Written request: Reproduce verbatim the records beginning with the line that contains "Тосол А-40М (34, 762)" and continuing through the line that contains "[Искать] (294, 79)", including both of those lines.

Text and item location entries
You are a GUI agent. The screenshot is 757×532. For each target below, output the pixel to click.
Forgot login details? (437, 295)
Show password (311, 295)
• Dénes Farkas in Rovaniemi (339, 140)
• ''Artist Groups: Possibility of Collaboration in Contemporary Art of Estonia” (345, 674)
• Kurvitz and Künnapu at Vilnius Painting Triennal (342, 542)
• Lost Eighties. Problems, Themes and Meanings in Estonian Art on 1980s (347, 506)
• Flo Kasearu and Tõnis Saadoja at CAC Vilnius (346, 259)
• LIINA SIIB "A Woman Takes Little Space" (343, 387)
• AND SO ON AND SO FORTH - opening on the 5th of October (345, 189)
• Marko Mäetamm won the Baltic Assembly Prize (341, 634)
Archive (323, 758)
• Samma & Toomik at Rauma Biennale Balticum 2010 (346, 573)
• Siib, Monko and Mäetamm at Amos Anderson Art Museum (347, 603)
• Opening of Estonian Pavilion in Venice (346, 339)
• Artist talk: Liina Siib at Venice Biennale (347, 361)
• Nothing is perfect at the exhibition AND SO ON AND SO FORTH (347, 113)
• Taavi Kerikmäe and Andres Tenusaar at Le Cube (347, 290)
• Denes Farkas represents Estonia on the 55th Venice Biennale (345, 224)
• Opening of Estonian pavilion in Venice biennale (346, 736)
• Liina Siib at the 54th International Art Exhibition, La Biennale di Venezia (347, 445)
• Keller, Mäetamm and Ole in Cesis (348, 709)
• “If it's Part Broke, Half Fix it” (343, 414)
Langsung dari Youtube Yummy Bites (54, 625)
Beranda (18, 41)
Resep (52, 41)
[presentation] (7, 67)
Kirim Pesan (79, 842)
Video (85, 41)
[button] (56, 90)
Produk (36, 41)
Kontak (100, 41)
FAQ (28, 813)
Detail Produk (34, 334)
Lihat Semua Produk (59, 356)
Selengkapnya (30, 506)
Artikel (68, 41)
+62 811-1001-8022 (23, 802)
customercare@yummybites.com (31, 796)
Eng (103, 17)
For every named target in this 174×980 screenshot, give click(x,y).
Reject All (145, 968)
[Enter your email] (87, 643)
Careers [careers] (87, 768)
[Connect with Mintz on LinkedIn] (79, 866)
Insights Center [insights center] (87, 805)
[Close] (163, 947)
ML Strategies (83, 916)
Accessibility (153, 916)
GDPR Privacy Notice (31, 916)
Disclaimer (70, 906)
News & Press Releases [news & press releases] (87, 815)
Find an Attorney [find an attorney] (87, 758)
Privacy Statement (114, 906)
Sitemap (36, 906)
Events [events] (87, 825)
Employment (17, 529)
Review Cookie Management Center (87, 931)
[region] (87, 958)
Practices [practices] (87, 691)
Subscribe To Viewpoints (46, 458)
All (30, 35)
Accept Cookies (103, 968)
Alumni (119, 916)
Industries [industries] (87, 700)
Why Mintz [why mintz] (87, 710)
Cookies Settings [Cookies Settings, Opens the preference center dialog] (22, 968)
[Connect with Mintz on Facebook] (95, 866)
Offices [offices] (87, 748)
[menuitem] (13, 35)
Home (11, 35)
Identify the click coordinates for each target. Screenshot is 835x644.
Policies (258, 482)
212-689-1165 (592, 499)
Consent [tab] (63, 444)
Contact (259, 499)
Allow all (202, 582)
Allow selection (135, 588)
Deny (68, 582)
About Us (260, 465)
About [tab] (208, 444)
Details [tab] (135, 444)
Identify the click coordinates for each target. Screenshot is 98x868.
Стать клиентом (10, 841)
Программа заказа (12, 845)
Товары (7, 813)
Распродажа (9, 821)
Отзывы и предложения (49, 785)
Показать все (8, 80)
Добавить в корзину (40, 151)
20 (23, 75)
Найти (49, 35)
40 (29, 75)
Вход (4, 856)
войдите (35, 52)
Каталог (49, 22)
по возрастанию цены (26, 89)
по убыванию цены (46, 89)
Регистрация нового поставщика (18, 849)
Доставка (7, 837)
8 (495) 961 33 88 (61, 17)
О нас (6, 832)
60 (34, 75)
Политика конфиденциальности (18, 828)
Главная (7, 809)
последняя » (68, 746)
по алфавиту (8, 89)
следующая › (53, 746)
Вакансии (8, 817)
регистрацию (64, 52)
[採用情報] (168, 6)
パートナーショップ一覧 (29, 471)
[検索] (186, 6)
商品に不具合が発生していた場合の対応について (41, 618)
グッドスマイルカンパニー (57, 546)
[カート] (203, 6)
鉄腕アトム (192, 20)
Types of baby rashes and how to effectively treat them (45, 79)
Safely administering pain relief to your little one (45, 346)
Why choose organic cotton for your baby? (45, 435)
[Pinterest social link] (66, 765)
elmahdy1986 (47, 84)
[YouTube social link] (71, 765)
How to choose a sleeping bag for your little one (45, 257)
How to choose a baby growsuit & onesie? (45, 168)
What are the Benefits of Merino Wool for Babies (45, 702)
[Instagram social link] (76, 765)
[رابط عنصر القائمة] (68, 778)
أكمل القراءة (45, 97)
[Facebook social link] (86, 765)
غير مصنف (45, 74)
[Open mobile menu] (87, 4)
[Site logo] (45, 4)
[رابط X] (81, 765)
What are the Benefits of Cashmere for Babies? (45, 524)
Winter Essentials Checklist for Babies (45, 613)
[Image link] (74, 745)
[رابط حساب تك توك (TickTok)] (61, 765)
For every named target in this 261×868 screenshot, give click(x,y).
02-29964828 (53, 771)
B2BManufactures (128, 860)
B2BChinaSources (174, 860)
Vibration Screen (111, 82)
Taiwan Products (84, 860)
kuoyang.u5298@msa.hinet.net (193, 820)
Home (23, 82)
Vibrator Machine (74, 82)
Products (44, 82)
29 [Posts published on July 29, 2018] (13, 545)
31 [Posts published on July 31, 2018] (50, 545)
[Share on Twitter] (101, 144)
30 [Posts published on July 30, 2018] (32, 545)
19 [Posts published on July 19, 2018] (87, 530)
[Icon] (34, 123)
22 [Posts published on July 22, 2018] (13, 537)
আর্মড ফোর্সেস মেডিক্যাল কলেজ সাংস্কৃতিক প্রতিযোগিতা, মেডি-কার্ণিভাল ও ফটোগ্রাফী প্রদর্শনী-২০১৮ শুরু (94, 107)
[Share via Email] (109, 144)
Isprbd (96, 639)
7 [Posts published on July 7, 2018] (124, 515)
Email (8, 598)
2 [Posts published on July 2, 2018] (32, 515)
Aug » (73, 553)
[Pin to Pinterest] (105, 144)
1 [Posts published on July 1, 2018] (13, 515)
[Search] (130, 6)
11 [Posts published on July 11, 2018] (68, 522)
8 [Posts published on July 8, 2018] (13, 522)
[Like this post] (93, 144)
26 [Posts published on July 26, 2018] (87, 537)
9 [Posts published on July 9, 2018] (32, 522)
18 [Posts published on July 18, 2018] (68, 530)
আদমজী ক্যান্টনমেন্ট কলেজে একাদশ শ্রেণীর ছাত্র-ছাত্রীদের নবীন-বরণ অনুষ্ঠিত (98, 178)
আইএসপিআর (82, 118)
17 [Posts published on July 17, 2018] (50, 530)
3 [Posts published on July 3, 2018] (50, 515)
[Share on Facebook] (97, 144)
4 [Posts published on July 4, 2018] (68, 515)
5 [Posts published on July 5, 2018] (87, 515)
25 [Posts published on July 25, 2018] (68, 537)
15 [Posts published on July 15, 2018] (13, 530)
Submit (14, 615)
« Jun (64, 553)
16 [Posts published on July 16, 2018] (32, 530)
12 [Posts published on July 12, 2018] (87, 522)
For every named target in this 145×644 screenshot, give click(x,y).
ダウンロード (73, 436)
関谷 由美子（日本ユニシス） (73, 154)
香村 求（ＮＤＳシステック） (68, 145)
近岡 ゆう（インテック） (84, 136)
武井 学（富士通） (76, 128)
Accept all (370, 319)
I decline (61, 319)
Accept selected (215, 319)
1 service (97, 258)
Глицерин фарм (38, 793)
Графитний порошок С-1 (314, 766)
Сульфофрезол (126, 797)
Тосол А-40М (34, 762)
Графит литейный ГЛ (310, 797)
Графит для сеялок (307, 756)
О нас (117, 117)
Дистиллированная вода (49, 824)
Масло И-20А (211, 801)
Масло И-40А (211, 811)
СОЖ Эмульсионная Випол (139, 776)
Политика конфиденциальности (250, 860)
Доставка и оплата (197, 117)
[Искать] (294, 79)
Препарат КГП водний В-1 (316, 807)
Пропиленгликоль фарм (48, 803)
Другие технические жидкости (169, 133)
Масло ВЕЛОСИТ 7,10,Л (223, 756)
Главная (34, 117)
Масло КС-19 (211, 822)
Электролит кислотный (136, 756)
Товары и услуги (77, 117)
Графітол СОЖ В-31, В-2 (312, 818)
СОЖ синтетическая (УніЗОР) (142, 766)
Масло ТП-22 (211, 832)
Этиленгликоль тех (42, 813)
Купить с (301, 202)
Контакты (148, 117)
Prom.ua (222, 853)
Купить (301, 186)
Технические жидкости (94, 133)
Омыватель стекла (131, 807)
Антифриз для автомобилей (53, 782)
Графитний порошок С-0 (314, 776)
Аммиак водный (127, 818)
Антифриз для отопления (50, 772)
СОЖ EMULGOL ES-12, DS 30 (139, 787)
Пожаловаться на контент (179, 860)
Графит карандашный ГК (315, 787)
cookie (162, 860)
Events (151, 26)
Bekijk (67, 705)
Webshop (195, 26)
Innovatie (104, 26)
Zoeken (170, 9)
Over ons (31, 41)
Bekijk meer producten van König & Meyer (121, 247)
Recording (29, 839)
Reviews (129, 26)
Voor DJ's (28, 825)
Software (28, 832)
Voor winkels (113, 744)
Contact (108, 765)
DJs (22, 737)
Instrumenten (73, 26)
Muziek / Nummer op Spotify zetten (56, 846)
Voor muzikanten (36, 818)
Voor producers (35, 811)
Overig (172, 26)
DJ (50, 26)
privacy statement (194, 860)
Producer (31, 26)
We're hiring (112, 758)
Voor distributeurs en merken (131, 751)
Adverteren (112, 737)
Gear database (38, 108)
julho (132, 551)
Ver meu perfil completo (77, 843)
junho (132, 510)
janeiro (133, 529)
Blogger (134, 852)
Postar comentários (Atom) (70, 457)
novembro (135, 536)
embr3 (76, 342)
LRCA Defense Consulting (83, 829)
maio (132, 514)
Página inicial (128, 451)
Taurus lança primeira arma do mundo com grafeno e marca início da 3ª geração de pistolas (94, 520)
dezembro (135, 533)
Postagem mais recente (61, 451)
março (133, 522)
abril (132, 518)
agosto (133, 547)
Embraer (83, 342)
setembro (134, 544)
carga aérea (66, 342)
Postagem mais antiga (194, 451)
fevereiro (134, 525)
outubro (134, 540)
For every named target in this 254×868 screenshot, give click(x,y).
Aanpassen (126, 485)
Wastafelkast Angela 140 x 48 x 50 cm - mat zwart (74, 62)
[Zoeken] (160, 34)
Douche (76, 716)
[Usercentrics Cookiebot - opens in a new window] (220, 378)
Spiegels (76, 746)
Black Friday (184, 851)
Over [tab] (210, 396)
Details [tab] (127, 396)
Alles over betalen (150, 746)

Output of the task:
Тосол А-40М (34, 762)
Графит литейный ГЛ (310, 797)
Графит для сеялок (307, 756)
О нас (117, 117)
Дистиллированная вода (49, 824)
Масло И-20А (211, 801)
Масло И-40А (211, 811)
СОЖ Эмульсионная Випол (139, 776)
Политика конфиденциальности (250, 860)
Доставка и оплата (197, 117)
[Искать] (294, 79)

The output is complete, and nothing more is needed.